— SHORT EXERCISE —
Transcribe, word for word, the stretch of the column on government data surveillance from "Have you ever" through "be clearly defined.".

::: TEXT BLOCK

Casting a digital driftnet over freedom

I meant to post this last week. It is the regularly weekly “Inside the First Amendment” column from the First Amendment Center in Arlington, VA.. It is provided free to newspapers around the country.

Casting a digital driftnet over freedom

By Paul K. McMasters
First Amendment Center

Have you ever been electronically frisked? Or digitally probed?

It’s hard to tell, of course, since you don’t feel a thing.

That’s because government agents who sift through the megabytes of data that ordinary citizens spin off in their daily routines do their work secretly, silently and from far away.

As more and more of your personal life is translated into a digital existence, your government becomes more and more interested in that virtual persona, whose rights have yet to be clearly defined.

Chances are, in fact, that you would never know about a possible invasion of your personal privacy, even when government investigators put your data-self through an algorithmic lineup to see whether a “suspicious pattern” turns up.

But it would be difficult not to know that government agencies are hoovering up massive amounts of personal data, usually with the help of private companies and their customer databases. A numbing number of news articles in recent weeks reveal just how prevalent this investigative technique has become.

Last week, USA TODAY reported a National Security Agency program to collect from telecom companies calling records on millions of Americans, to check for networking “patterns” that might help track down terrorists or reveal suspicious activity.

The FBI reports that it has used national-security letters – meaning no court approval was necessary – to pore secretly through the bank, credit-card, telephone and Internet records of 3,501 citizens and legal residents.

The Foreign Intelligence Surveillance Act court reported to Congress that it approved a record number of electronic surveillance and physical searches in 2005. The court received 2,072 applications to conduct such searches and approved 2,072.
There were 1,754 such warrant applications the year before.

The FCC reminded companies that provide high-speed Internet access and Web-based phone service that they have until May 14, 2007, to fix their systems so law
enforcement agencies can install wiretaps.

Rep. James Sensenbrenner, R-Wis., is proposing legislation requiring Internet service providers to maintain records on individuals’ online activities for the use of
police in criminal cases.

::::::
::: SOURCE EXCERPT

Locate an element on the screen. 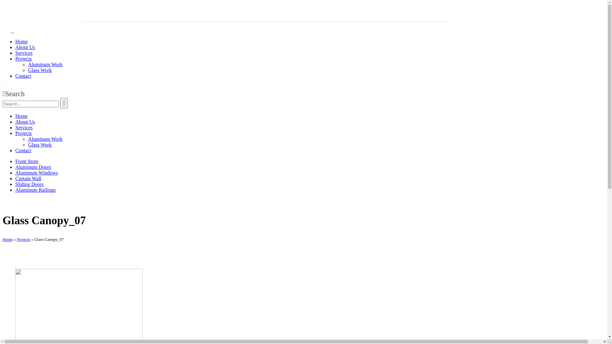 The width and height of the screenshot is (612, 344). 'Aluminum Work' is located at coordinates (45, 139).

::::::

— EXERCISE RESULT —
Have you ever been electronically frisked? Or digitally probed?

It’s hard to tell, of course, since you don’t feel a thing.

That’s because government agents who sift through the megabytes of data that ordinary citizens spin off in their daily routines do their work secretly, silently and from far away.

As more and more of your personal life is translated into a digital existence, your government becomes more and more interested in that virtual persona, whose rights have yet to be clearly defined.